I call bullshit on this alleged concern. If the troops are dying for something, they are dying to make the things mentioned in Wilson’s column happen. An anti-war zealot who was concerned about the lives of these troops, would say “I don’t think freeing a nation the size of California from tyranny, capturing Saddam Hussein, giving Iraqis running water and electricity for the first time, free elections, a constitution (etc. etc. etc. etc. etc.) is worth the loss of life in our military” and then such a zealot would give reasons why his cost-benefit equation works out the way it does.
Such a zealot would give evidence that he’s taking these benefits into account, by listing them, and then actually taking them into account. They are, after all, the things for which our troops gave the ultimate sacrifice, whether that exchange was part of the original plan or not.

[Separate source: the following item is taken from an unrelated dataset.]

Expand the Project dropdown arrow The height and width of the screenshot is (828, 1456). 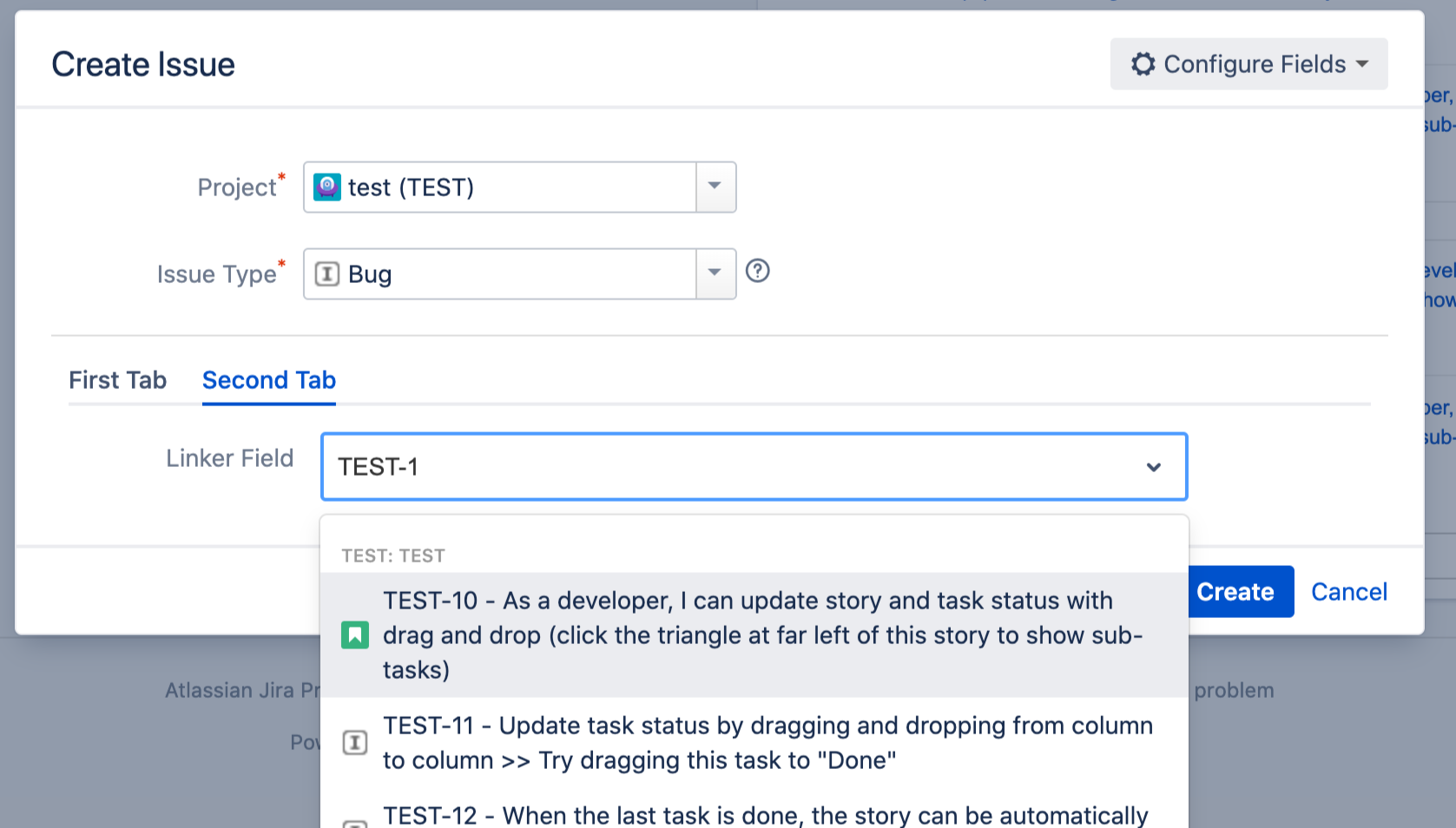point(715,187)
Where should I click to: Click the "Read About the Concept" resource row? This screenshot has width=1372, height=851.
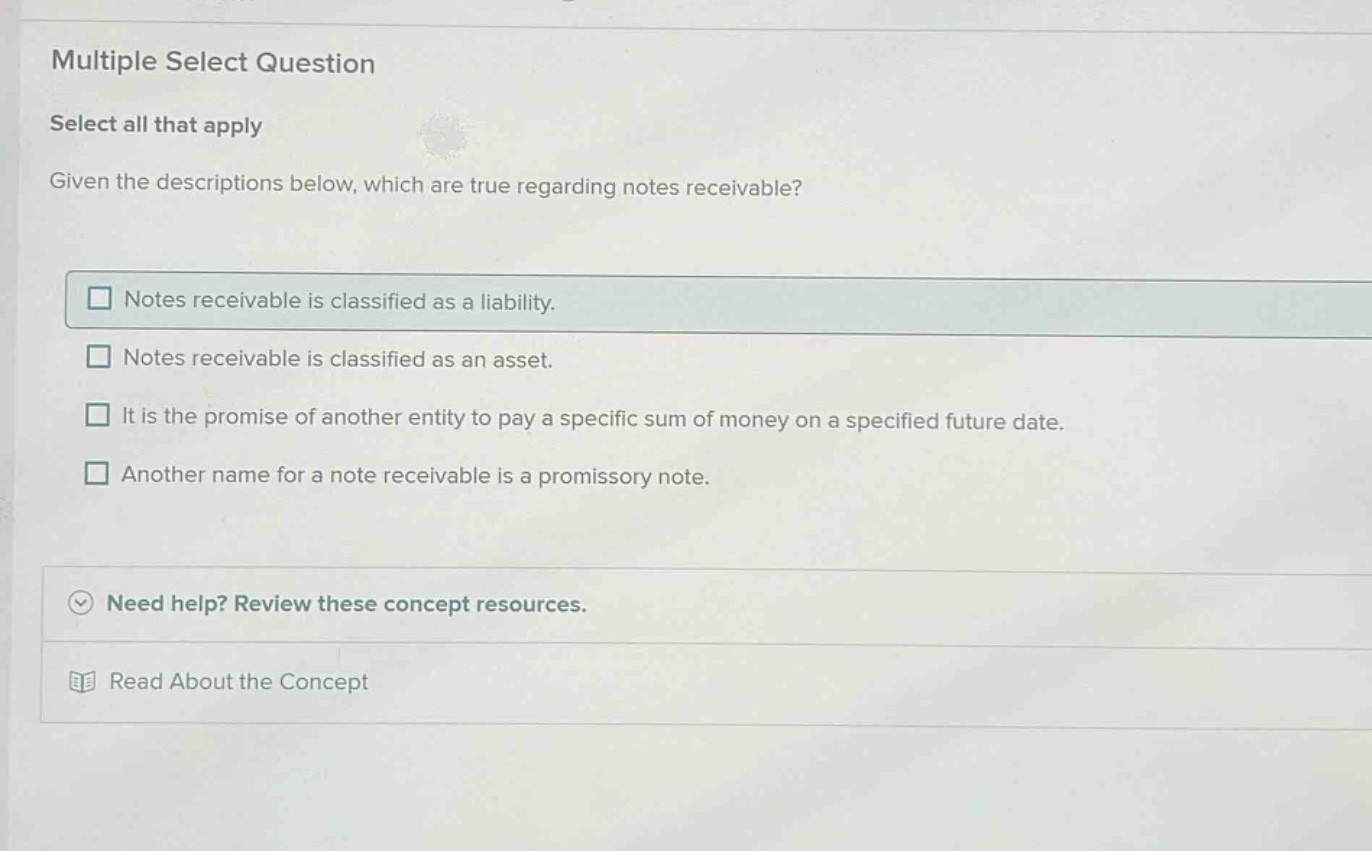click(x=239, y=682)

And the lives and welfare of those troops are supposed to be the objects of all this anti-war concern.
So, no. I don’t think the typical anti-war loudmouth gives a rat’s ass about the dead troops. I should add, of course, that every loudmouth is different. But the paucity of discussion that takes place, about benefits from this military action that are so numerous, is evidence of what I’ve been thinking all along.
Opposition to the war is all about a desired return to our status quo, where we indulge in overwhelming quantity and intensity of discourse about unimportant things. In recent history, that has meant two things: 1) wealthy old people with summer homes and Winnebagos lobbying for greater medical benefits, at the expense of thirty-something apartment rats struggling to make ends meet; and 2) special-interest organizations representing “minority” gender, ethnic and sexual-preference classes, lowering our national pain-threshold every two years so they can find something to complain and litigate about.
Body bags flying in to Dover AFB make it hard to get worked up about those. REAL hard. That is what they want to stop.
So our anti-war loudmouths are really pissed about those bags.
As a group, they generally don’t give a shit about who is IN that bag. You’ll notice they very seldom mention that person — and they mention even less often, the whole point of the noble sacrifice that put that person in there. Evidently, they have an argument that would weaken if they acknowledged anything positive coming from that sacrifice, whatsoever — nevermind that, being a signatory to that sacrifice, the person inside that bag presumably had strong feelings that it was a worthwhile trade.